Concrètement, après le décès du premier des époux, le notaire procède à un bilan patrimonial de l’époux survivant. Il analyse ses revenus, sa fiscalité, son patrimoine propre, ce qui lui reviendra de droit après la succession, ses dettes, ses besoins financiers et ses souhaits. Par exemple, a-t-il réellement envie de continuer à vivre dans cette grande maison avec un immense jardin, alors qu’il n’a pas la main verte ? Le notaire aide ainsi le conjoint survivant à décider de ce qu’il est nécessaire de recevoir, et de ce qu’il peut laisser à ses enfants.

Il fait ensuite signer aux héritiers réservataires un consentement à l’exécution de la donation entre époux. Les enfants renoncent ainsi à leurs droits, et attestent qu’ils n’effectueront pas d’action en réduction, c’est-à-dire une action devant la justice pour récupérer leur part. Puis, vient le cantonnement. Le survivant décide alors de ce qu’il souhaite conserver. Par exemple, la succession comprend la moitié de la résidence principale, ainsi que deux biens locatifs évalués à 125  000 euros chacun, et 50 000 euros de liquidités. Le survivant choisit de conserver la moitié de la résidence principale, et les 50 000 euros de liquidités.
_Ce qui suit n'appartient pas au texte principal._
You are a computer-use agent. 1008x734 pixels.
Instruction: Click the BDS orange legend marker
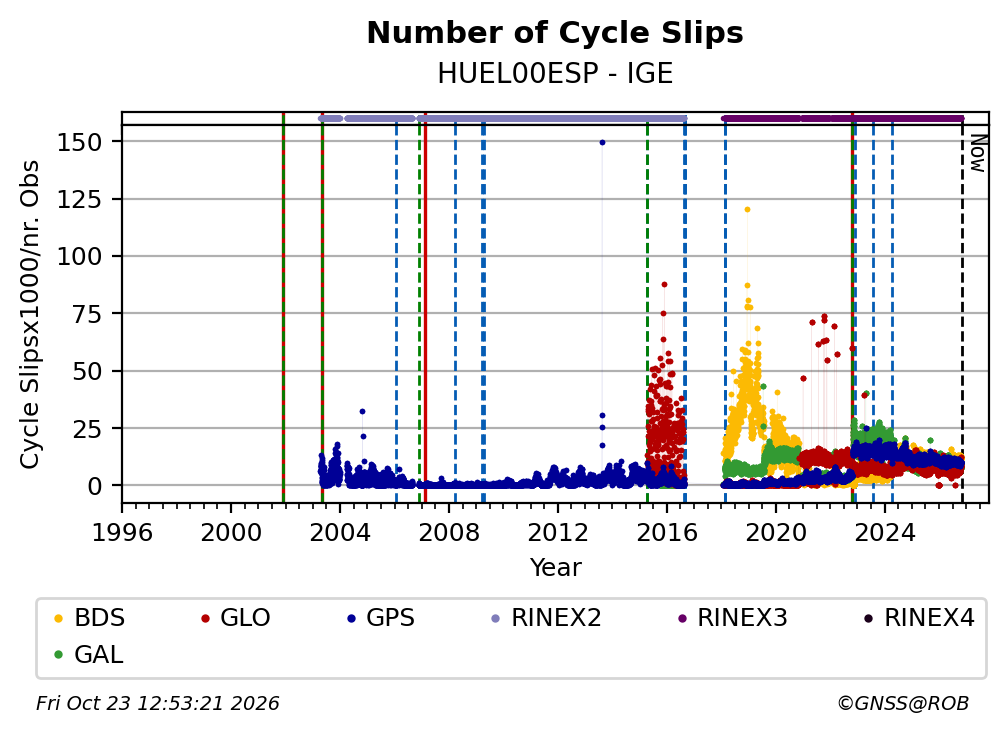point(58,619)
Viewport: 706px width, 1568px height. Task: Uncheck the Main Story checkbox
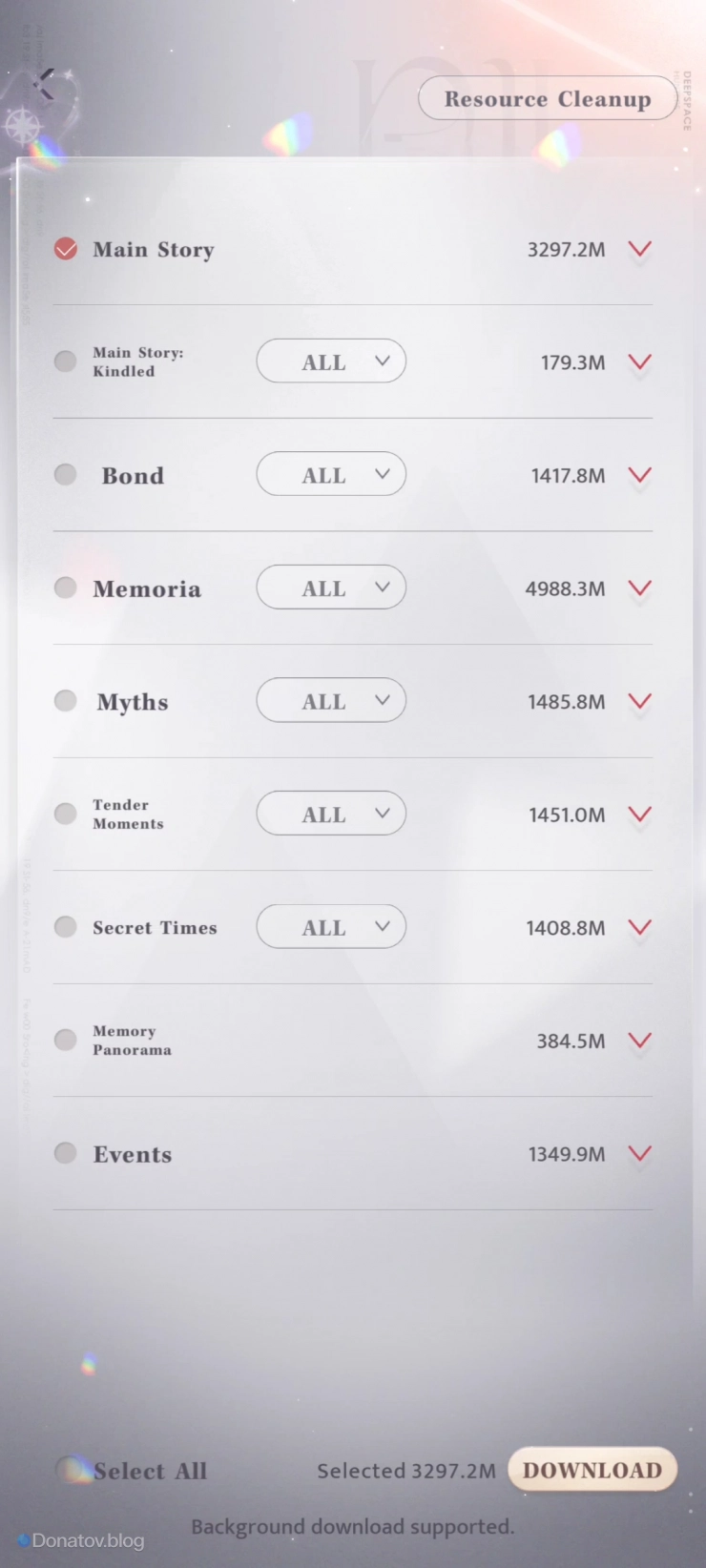tap(66, 249)
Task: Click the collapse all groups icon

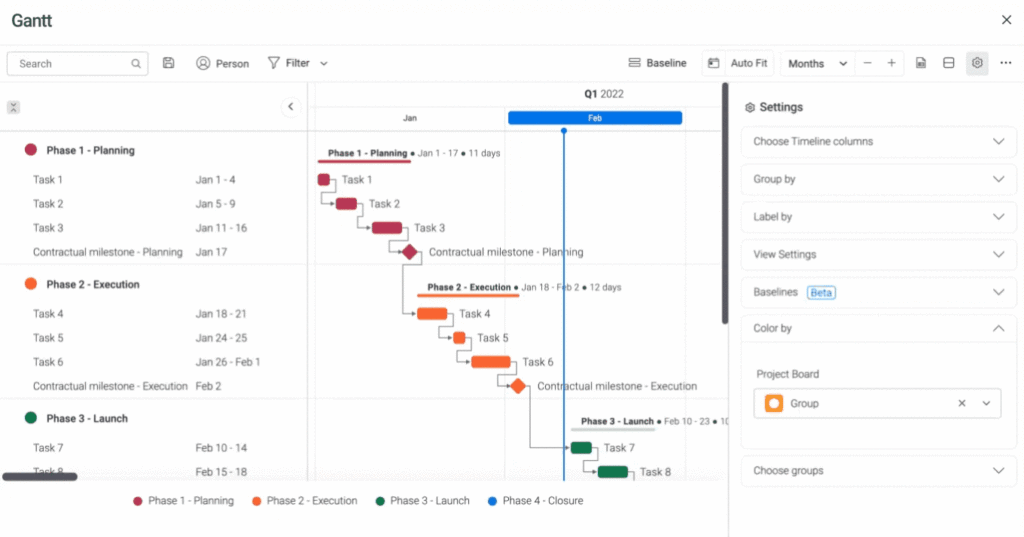Action: click(14, 107)
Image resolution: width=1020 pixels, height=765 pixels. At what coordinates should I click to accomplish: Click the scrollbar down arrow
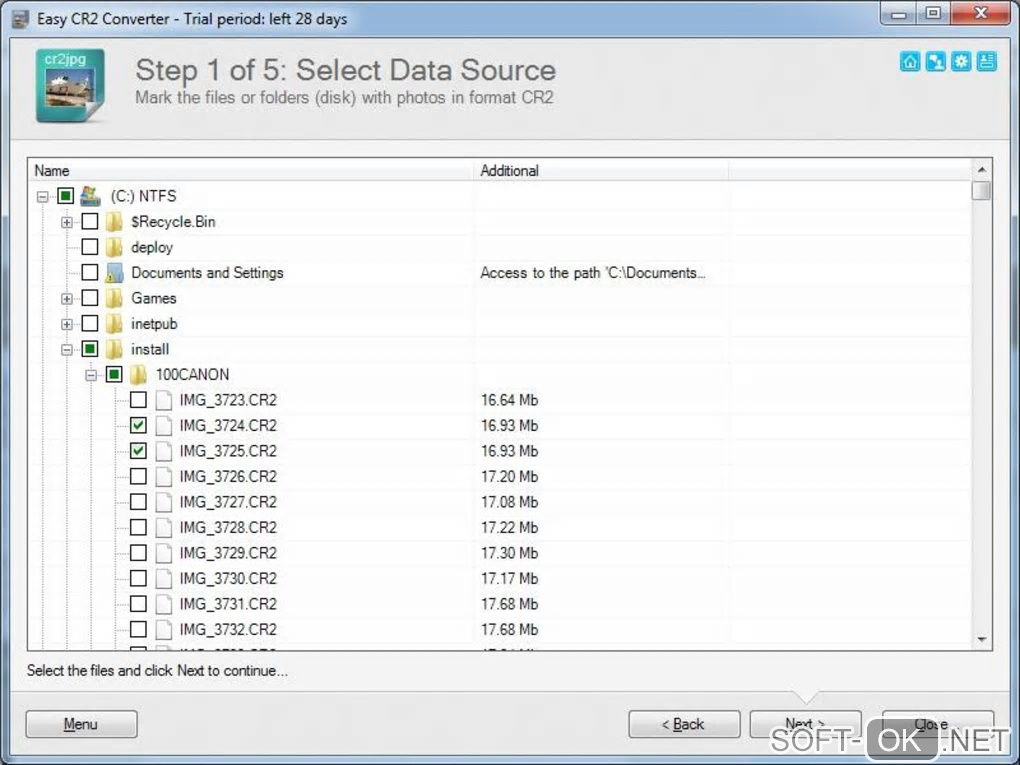[x=981, y=640]
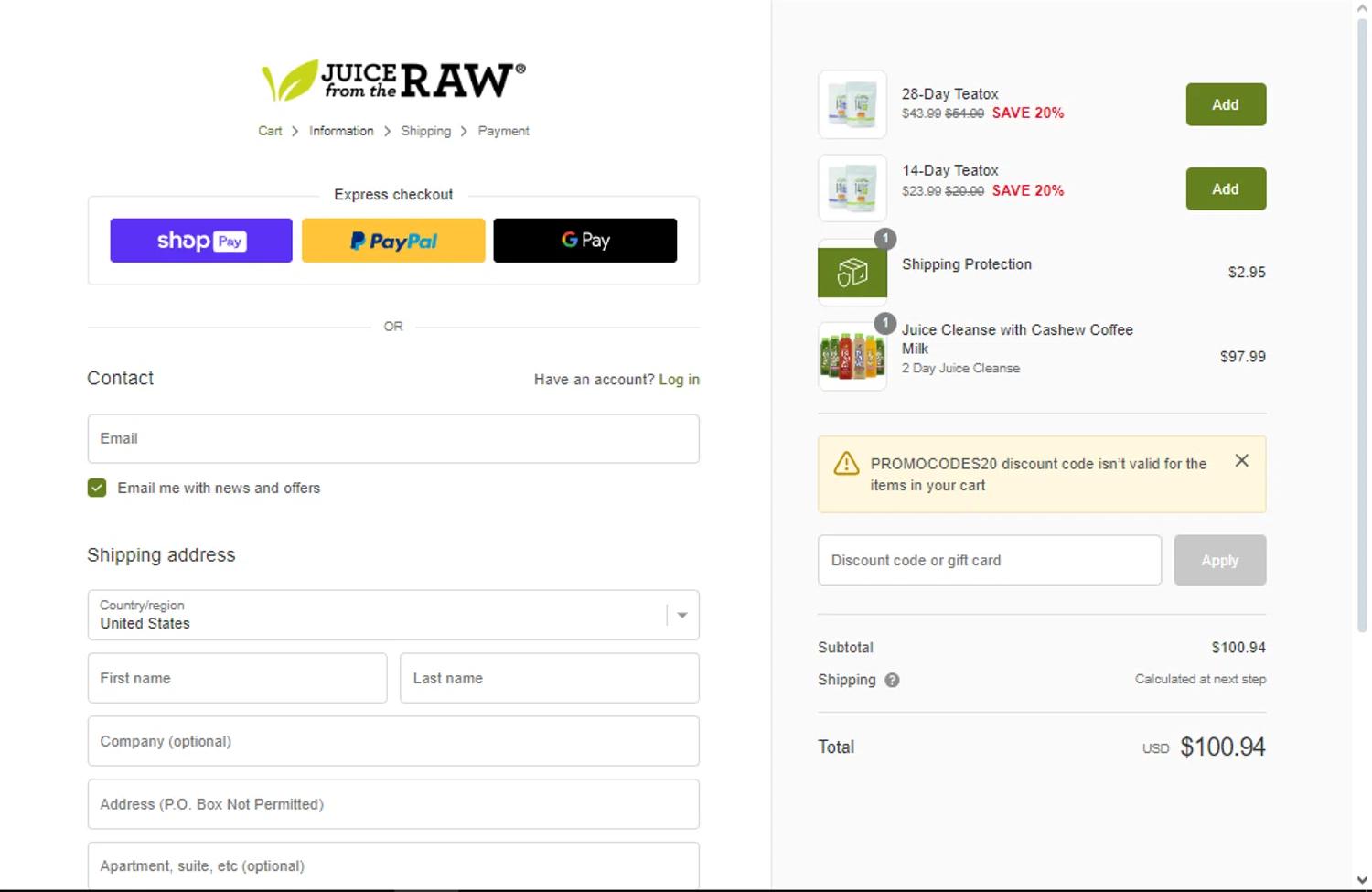This screenshot has height=892, width=1372.
Task: Uncheck Email me with news and offers
Action: [x=97, y=489]
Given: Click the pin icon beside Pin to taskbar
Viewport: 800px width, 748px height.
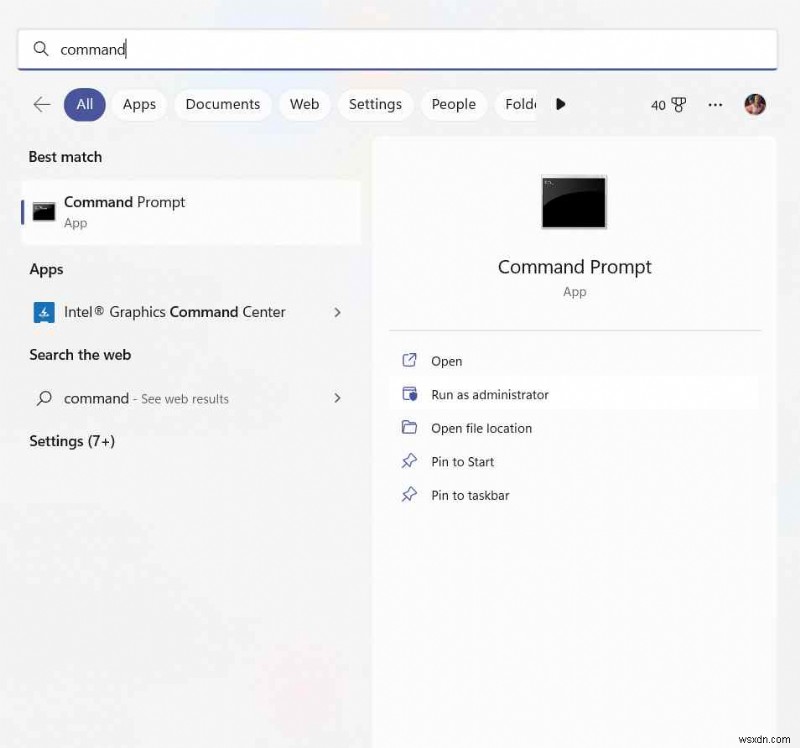Looking at the screenshot, I should click(x=410, y=495).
Ses deux enfants, eux, héritent chacun d’un bien de 125 000 euros.

Dans une succession classique, puisque les biens sont répartis en lots et que les héritiers sortent de l’indivision, il est appliqué un impôt, appelé droit de partage, de 2,50%. Mais avec le cantonnement, le droit de partage n’existe pas. C’est une substantielle économie sur les frais.

Sur la part qu’ils reçoivent, les deux fils sont taxés comme dans une succession classique. Mais surtout, le père, qui a survécu à son épouse, a conservé le plus important : le pouvoir de décider sereinement, sans pression, ce qu’il souhaitait garder, ou non.

Rappel utile : qu’elle soit universelle ou classique, la donation entre époux, ou donation au dernier vivant, ne fonctionne que pour les couples mariés. Elle n’est pas ouverte aux partenaires de Pacs ni aux couples qui vivent en union libre.